» AIM:
In the items from the line with "You are a GUI" through the end, replace "toggle" with "switch" and change nothing else. Leave out the pictures.
-- EXTRACTED MATERIAL start --
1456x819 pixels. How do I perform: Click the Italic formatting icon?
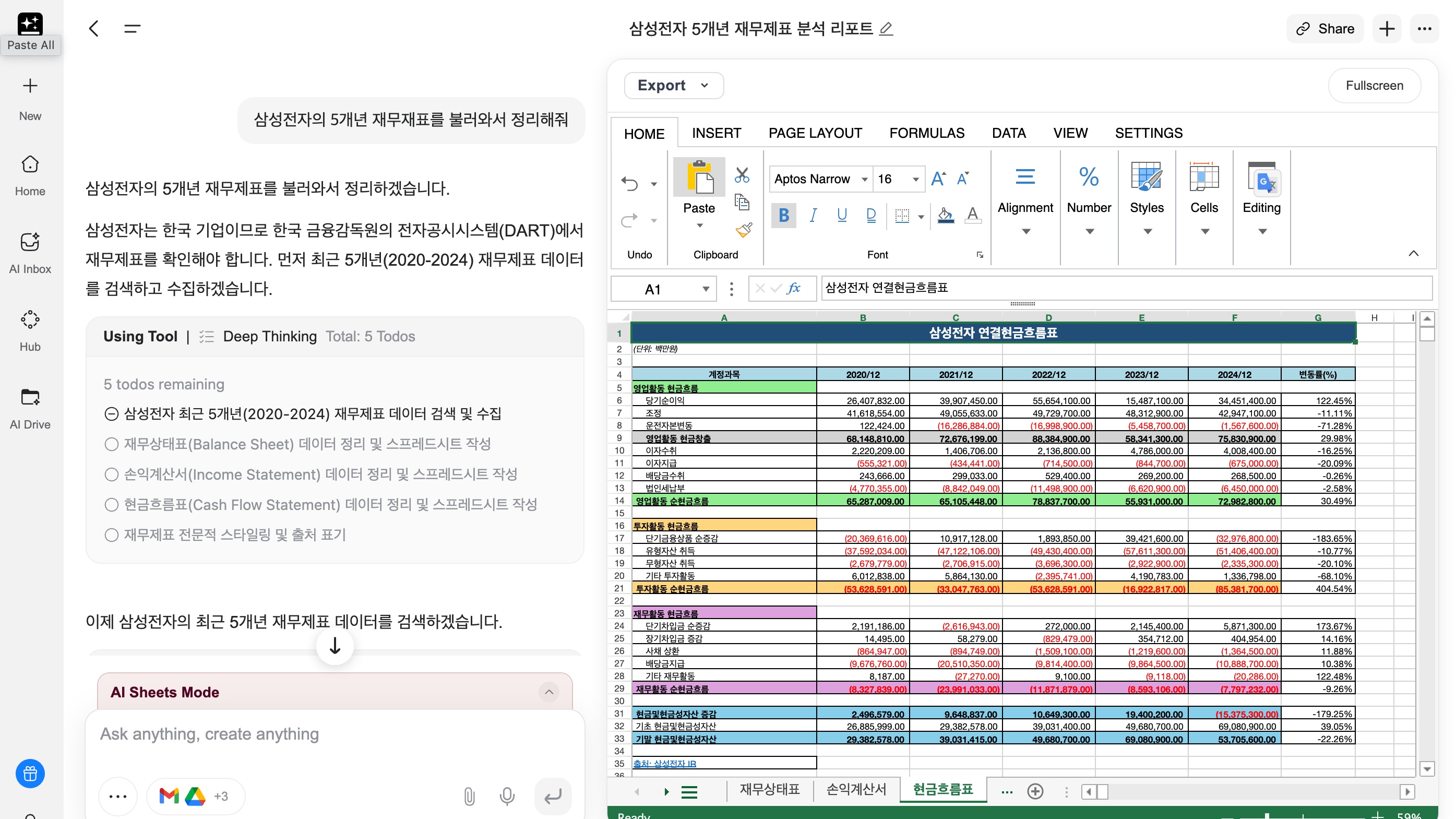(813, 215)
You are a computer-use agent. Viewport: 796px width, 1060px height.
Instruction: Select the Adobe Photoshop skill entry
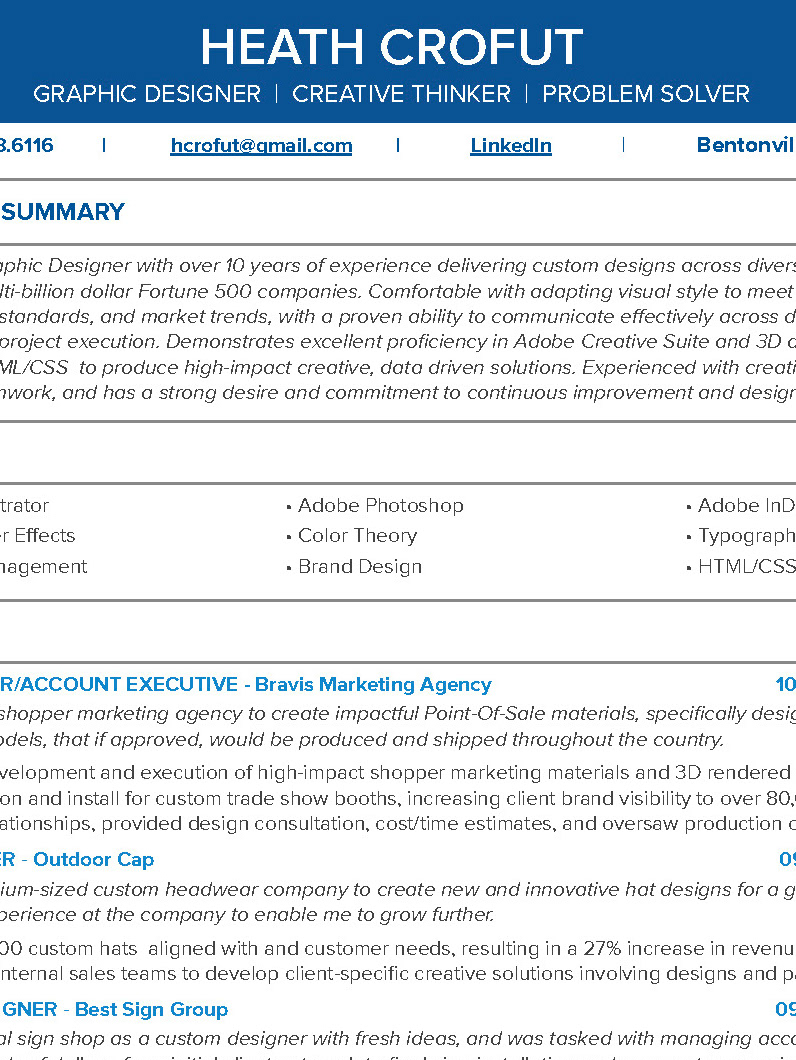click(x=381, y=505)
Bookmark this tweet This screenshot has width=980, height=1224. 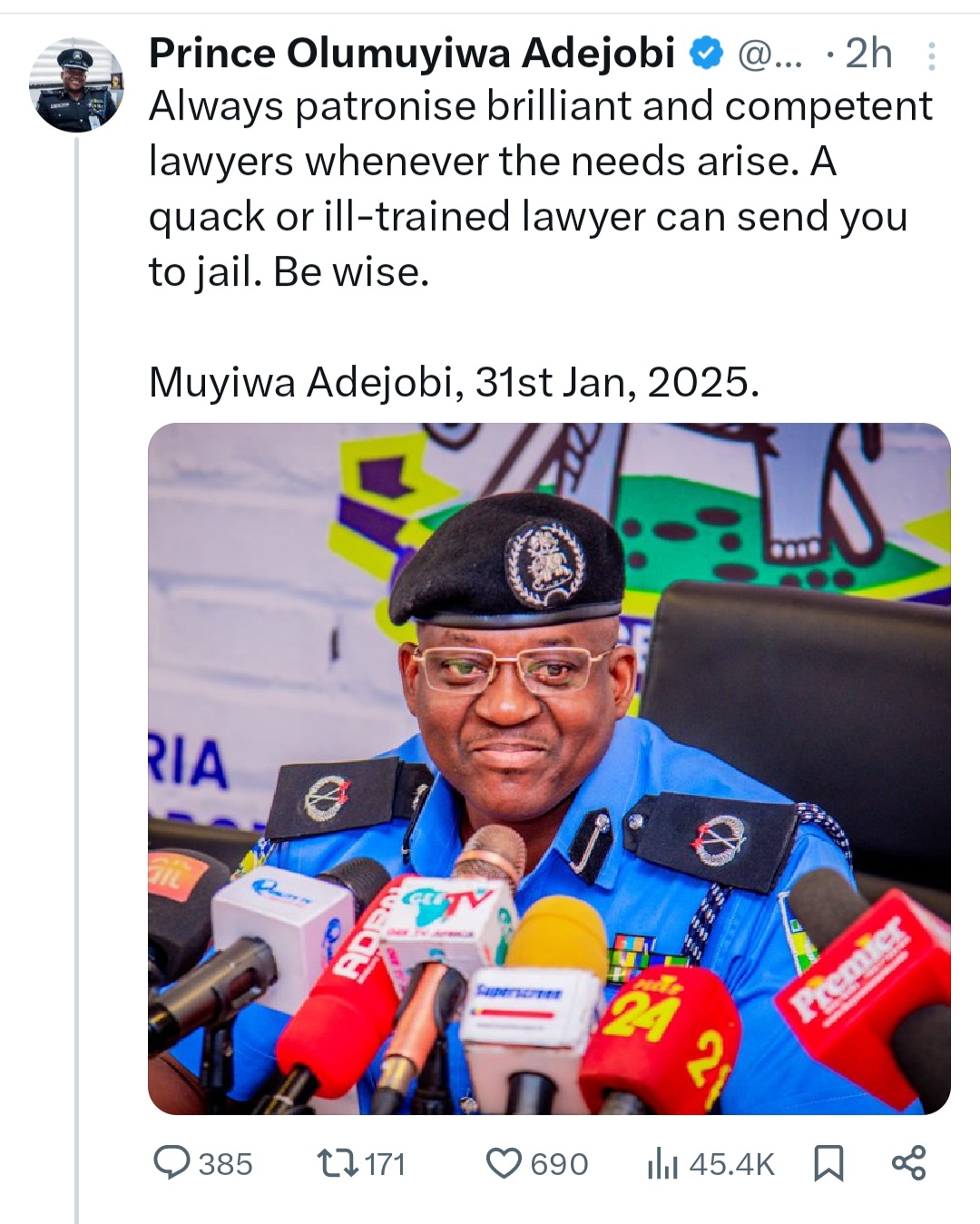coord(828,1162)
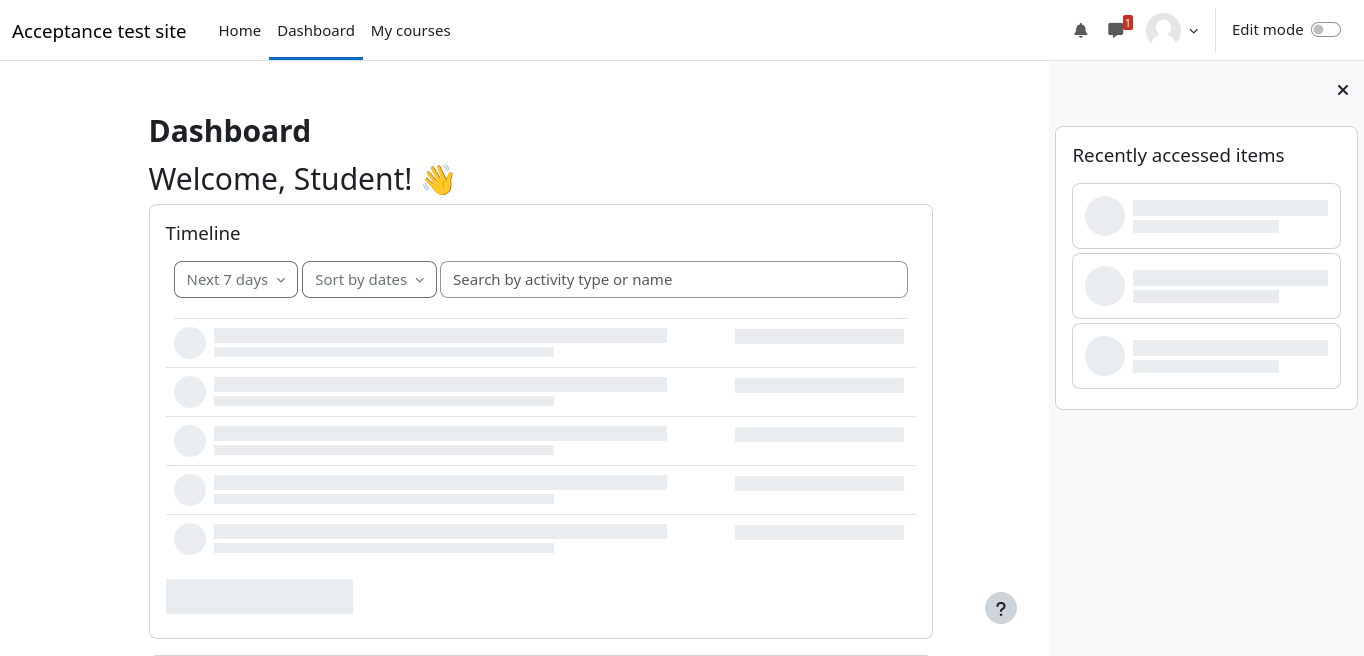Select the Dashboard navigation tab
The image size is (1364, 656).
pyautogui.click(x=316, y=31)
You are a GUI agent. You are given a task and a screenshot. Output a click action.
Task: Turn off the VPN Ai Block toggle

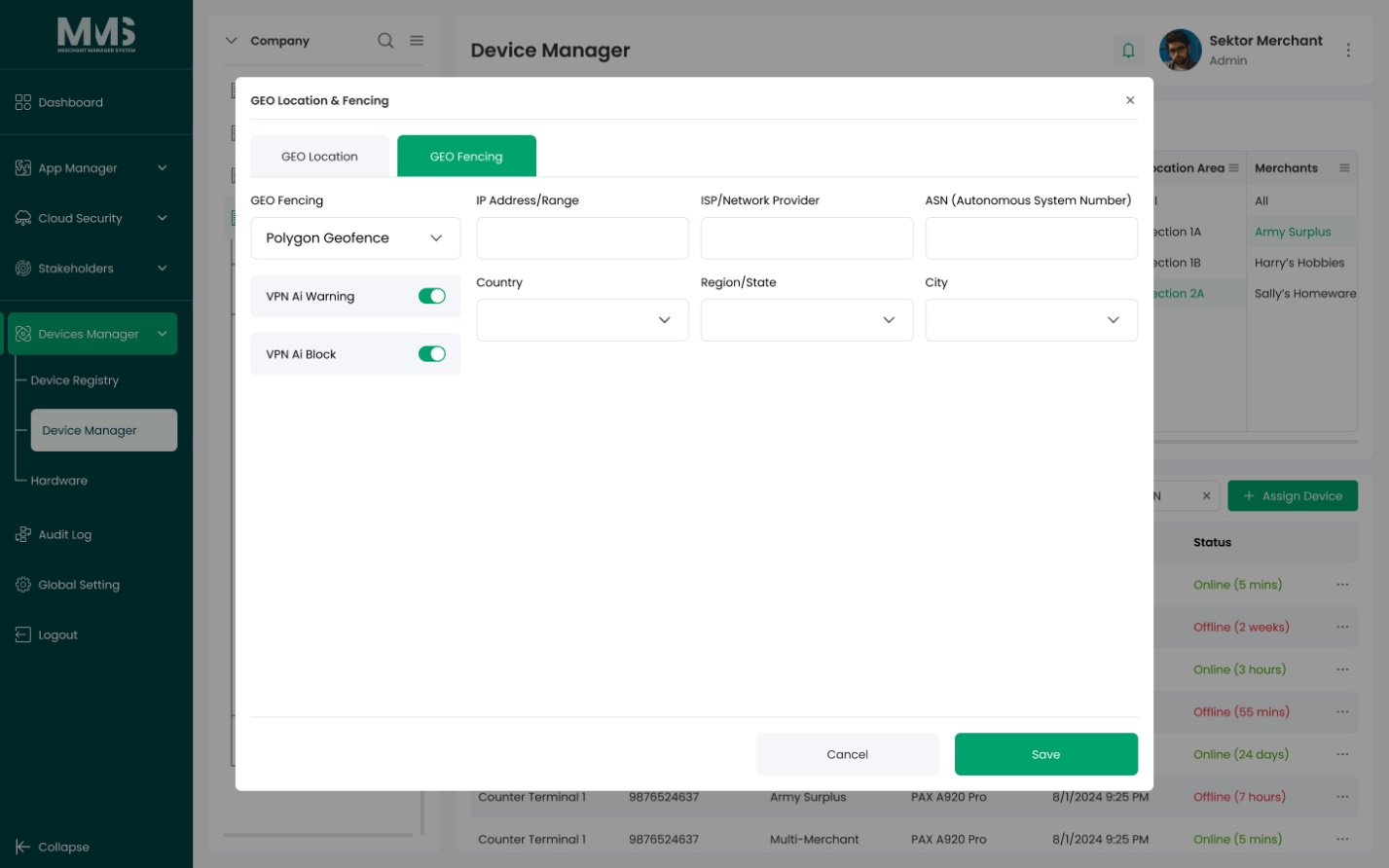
-- EXTRACTED MATERIAL end --
» ANSWER TO THE PROBLEM:
You are a GUI agent. You are given a task and a screenshot. Output a click action.
Task: Turn off the VPN Ai Block switch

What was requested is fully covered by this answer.